**ASSIGNMENT:**
Each entry should be printed exactly, with its images omitted.
══════════════════════════════
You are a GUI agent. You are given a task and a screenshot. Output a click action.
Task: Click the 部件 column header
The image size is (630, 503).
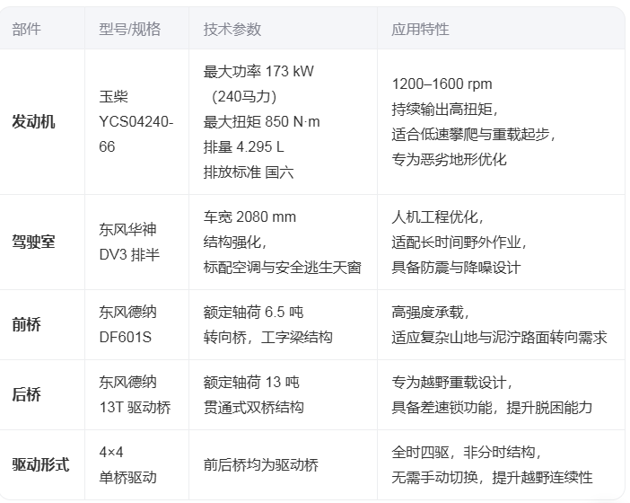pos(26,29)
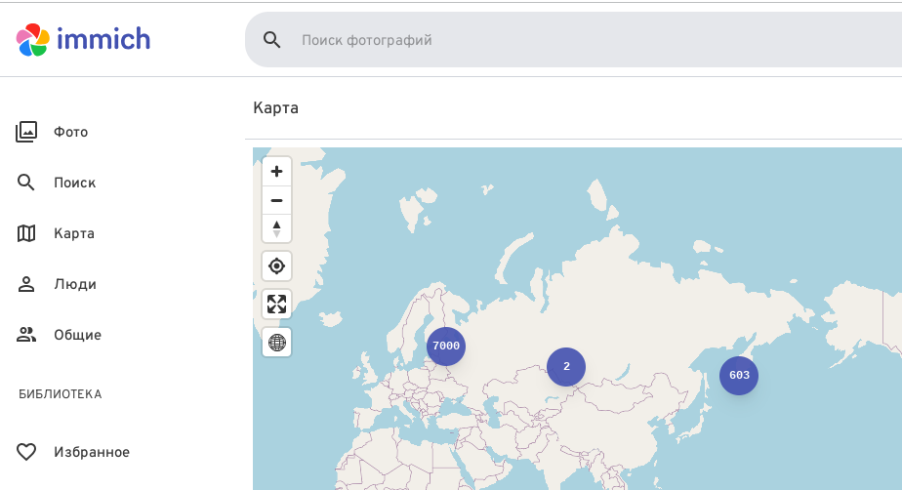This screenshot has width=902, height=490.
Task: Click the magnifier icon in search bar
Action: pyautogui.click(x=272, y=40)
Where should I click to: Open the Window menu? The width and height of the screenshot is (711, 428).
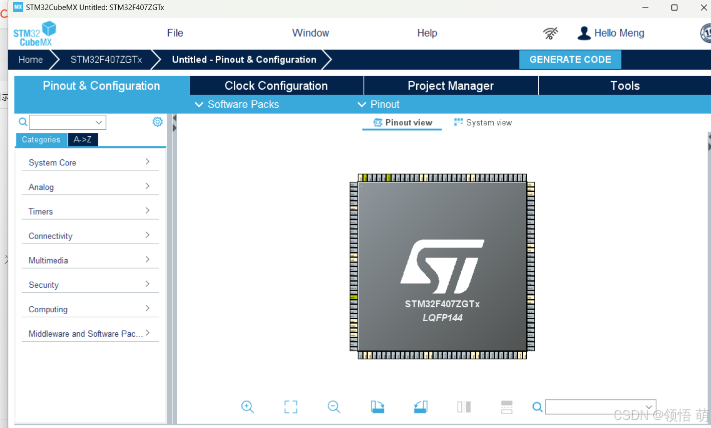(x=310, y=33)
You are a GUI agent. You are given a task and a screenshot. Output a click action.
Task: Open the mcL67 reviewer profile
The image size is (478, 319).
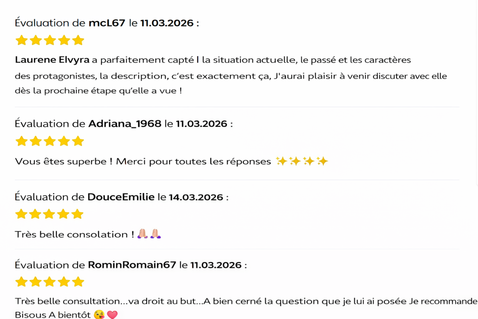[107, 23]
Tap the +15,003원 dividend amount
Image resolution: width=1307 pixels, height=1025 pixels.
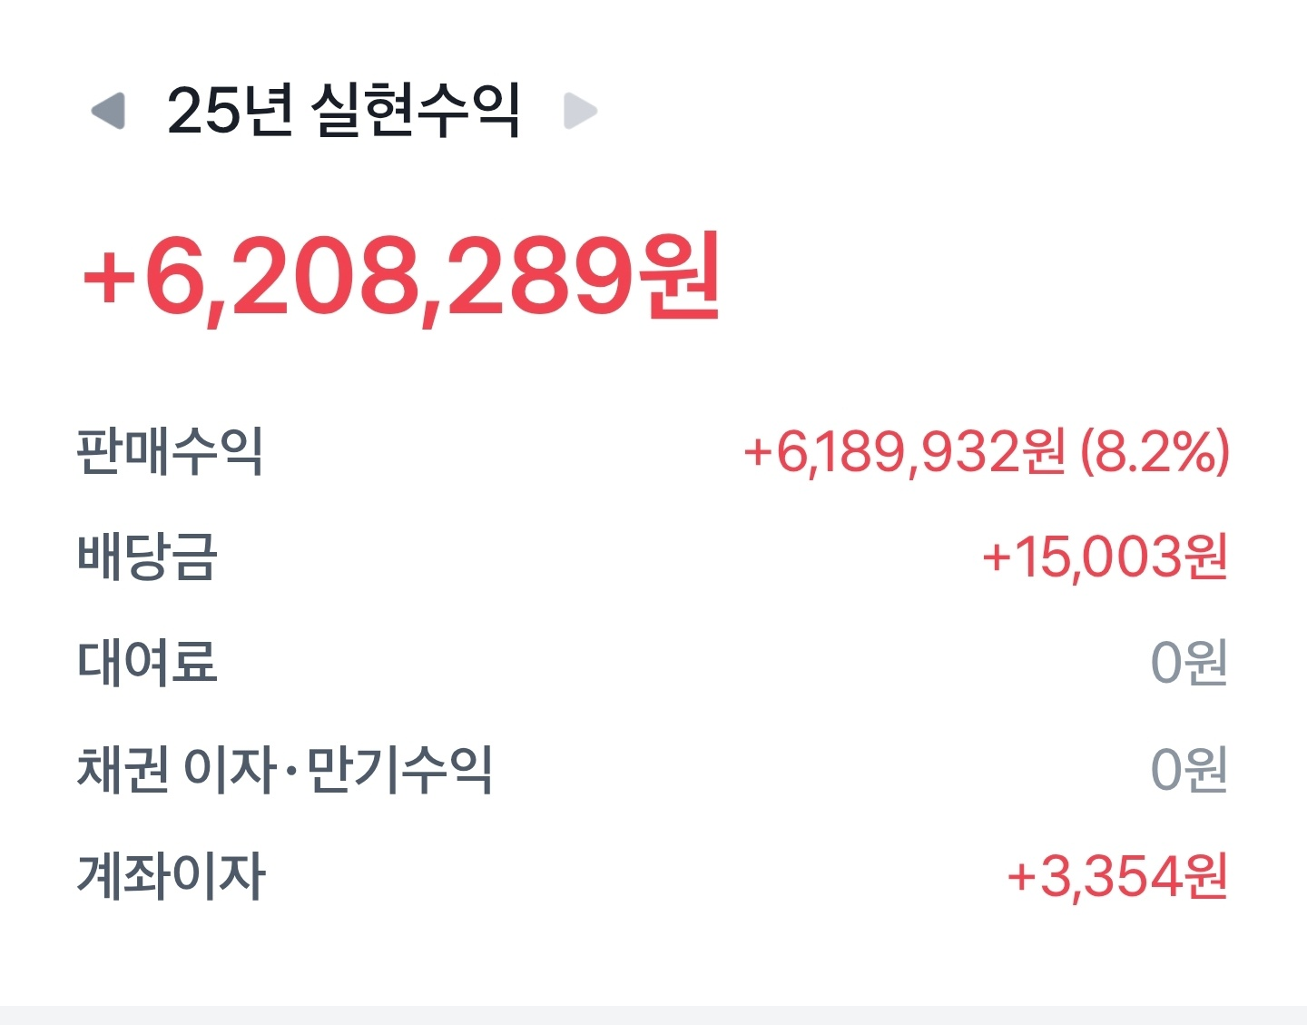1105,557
══════════════════════════════
**REPLY TO THE EXERCISE:**
You are a GUI agent. You are given a task and a screenshot. Output a click action.
Task: Click the 部件 column header
The image size is (630, 503).
pos(26,29)
This screenshot has width=902, height=490.
Task: Click the magnifier icon in search bar
Action: pyautogui.click(x=272, y=40)
Where should I click to: Open the Window menu? The width and height of the screenshot is (711, 428).
(x=310, y=33)
You are a GUI agent. You are given a task and a screenshot. Output a click action.
Task: Open the mcL67 reviewer profile
The image size is (478, 319).
[107, 23]
Tap the +15,003원 dividend amount
Image resolution: width=1307 pixels, height=1025 pixels.
1105,557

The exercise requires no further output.